Shame can stem from so many sources.
Body image, finances, mental health…..
Shame defined is different from guilt.
Guilt is something we see we did wrong, and don’t wish to do it anymore.
Shame is defined as actually not feeling good about ourselves and what we are doing.
Instead of the cause being what we did, we blame ourselves and ultimately feel like we are failing, flawed or unworthy.
If you have ever said “I am a bad mom,” you have experienced it.
Or maybe you experienced it from the outside.
Maybe that friend, or relative, or dare I say other mother judged you.
Mom shame is real. Here is how to tackle it head-on.
Ditch the perfect mom image
There is no perfect mom.
It is an unattainable image.
I don’t care who they are or what you see. They have flaws.
So don’t you dare compare yourself for one minute to them and beat yourself up.
Because you are amazing.
Yes, we make mistakes, but it is in that imperfection that we grow and learn.
All you need is the desire to be better and do better.
Show your children that you are not perfect, and neither do they need to be to earn your love.
And to those that judge you. To those that may shame you, forgive them.
That is a reflection of their own ego at play.

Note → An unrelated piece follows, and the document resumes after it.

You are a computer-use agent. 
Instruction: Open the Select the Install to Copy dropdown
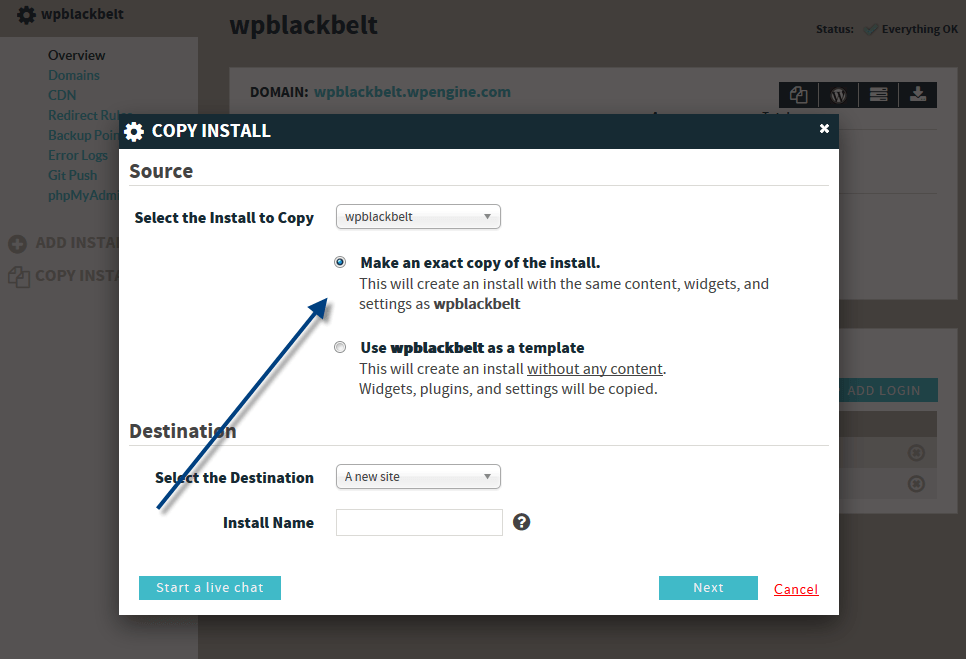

Their unawareness of themselves.
Their own judgments.
Their lack of empathy and understanding.
Do not question yourself.
Do not let their comment cast one shadow of a doubt.
Choose to be better.
Choose to rise higher.
No explanations needed.
Me time is required and not selfish
Maybe it is a lunch with some friends.
A bath with a good book and glass of wine.
A great conversation.
A walk in nature.
A business venture that fuels your passion and purpose.
Whatever that looks like for you, do it, and do it often.
Whether that means asking someone to come for an hour, or getting a babysitter, or asking your spouse to take charge for the day, do not hesitate in what they may think, or how they will manage, or if your kids will be ok.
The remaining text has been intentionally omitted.